Mögliche Amtshaftung für Verfahrensverzögerungen bei der Ausstellung einer Aufenthaltskarte nach dem Niederlassungs- und Aufenthaltsgesetz
Die Behörde ist verpflichtet, über Anbringen der Parteien ohne unnötigen Aufschub zu entscheiden, und hat daher von weiteren Erhebungen Abstand zu nehmen, wenn der Sachverhalt hinreichend geklärt ist.
Die Klägerin begehrt von der beklagten Stadt aus dem Titel der Amtshaftung Verdienstentgang für den Zeitraum Jänner 2019 bis Februar 2020 und machte dazu geltend, wäre ihr die Aufenthaltskarte rechtzeitig ausgestellt worden, hätte sie einer Erwerbstätigkeit nachgehen können.

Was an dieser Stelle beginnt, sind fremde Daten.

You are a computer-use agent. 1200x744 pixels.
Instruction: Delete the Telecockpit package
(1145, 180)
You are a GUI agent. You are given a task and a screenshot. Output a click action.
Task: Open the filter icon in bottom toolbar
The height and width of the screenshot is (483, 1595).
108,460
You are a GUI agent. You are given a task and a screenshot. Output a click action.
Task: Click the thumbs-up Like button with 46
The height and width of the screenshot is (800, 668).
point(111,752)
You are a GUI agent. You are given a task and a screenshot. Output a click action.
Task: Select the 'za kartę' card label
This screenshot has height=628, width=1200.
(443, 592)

Zu ihrem Aufenthaltsrecht berief sie sich darauf, dass ihr Mann (ein österreichischer Staatsangehöriger) das Recht seiner unionsrechtlichen Freizügigkeit ausübe, weil er einer selbständigen Tätigkeit in Deutschland nachgehe. Zur Bescheinigung ihres Aufenthaltsrechts beantragte sie am 2. 7. 2018 die Ausstellung der Aufenthaltskarte. Die Behörde stellte sie ihr am 16. 6. 2020 aus.
Die Vorinstanzen wiesen das Klagebegehren ab. Sie gingen – zusammengefasst – davon aus, dass die Verfahrensdauer vor der Behörde vertretbar gewesen sei.
Der Oberste Gerichtshof gab der Revision der Klägerin Folge und hob die Entscheidung der Vorinstanzen zur Klärung ihrer Ansprüche auf.
Von der Behörde wäre nach der ständigen Rechtsprechung des Verwaltungsgerichtshofs lediglich zu prüfen gewesen, ob der Mann der Klägerin irgendwann von der Freizügigkeit nach der Richtlinie 2004/38/EG Gebrauch gemacht hat, was nur dann nicht angenommen hätte werden können, wenn er in Deutschland entweder überhaupt keine Tätigkeit nach dieser Bestimmung oder lediglich eine solche, die die Bagatellgrenze nicht überschritt, ausgeübt hätte. Da die Klägerin mit Ende Jänner 2019 alle erforderlichen Unterlagen (für eine positive Entscheidung) nachgereicht hatte, hätte die Behörde längstens bis 1. 4. 2019 entscheiden müssen. Die Weiterführung des Ermittlungsverfahrens darüber hinaus beruhte – weil von der ständigen Rechtsprechung des Verwaltungsgerichtshofs abweichend – auf einer unvertretbaren Rechtsansicht, sodass von einer schuldhaften Säumnis auszugehen ist.